Description of the task: Reproduce each of the following records verbatim, line for line, with no changes.

Information provided:
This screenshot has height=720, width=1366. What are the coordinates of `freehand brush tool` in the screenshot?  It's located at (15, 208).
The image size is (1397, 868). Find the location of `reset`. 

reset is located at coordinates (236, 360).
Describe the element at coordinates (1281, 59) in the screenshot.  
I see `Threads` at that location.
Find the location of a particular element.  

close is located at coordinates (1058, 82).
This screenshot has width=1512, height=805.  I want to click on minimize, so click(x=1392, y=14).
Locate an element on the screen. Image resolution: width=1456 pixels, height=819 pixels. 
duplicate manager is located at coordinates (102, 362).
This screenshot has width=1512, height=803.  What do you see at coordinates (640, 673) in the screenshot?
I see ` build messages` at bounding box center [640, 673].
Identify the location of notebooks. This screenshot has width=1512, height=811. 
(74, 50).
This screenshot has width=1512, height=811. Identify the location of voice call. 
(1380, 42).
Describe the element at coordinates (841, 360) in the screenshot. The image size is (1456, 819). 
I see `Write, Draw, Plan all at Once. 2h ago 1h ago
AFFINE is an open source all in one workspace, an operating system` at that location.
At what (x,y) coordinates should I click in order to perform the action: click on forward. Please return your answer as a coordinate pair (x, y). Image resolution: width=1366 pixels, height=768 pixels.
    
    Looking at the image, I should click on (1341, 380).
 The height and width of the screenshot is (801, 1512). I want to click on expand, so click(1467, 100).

Correct answer:
This screenshot has height=720, width=1366. What are the coordinates of `freehand brush tool` in the screenshot?  It's located at (15, 208).
The image size is (1397, 868). Find the location of `reset`. 

reset is located at coordinates (236, 360).
Describe the element at coordinates (1281, 59) in the screenshot.  
I see `Threads` at that location.
Find the location of a particular element.  

close is located at coordinates (1058, 82).
This screenshot has width=1512, height=805.  I want to click on minimize, so click(x=1392, y=14).
Locate an element on the screen. Image resolution: width=1456 pixels, height=819 pixels. 
duplicate manager is located at coordinates (102, 362).
This screenshot has width=1512, height=803.  What do you see at coordinates (640, 673) in the screenshot?
I see ` build messages` at bounding box center [640, 673].
Identify the location of notebooks. This screenshot has width=1512, height=811. 
(74, 50).
This screenshot has width=1512, height=811. Identify the location of voice call. 
(1380, 42).
Describe the element at coordinates (841, 360) in the screenshot. The image size is (1456, 819). 
I see `Write, Draw, Plan all at Once. 2h ago 1h ago
AFFINE is an open source all in one workspace, an operating system` at that location.
At what (x,y) coordinates should I click in order to perform the action: click on forward. Please return your answer as a coordinate pair (x, y). Image resolution: width=1366 pixels, height=768 pixels.
    
    Looking at the image, I should click on (1341, 380).
 The height and width of the screenshot is (801, 1512). I want to click on expand, so click(1467, 100).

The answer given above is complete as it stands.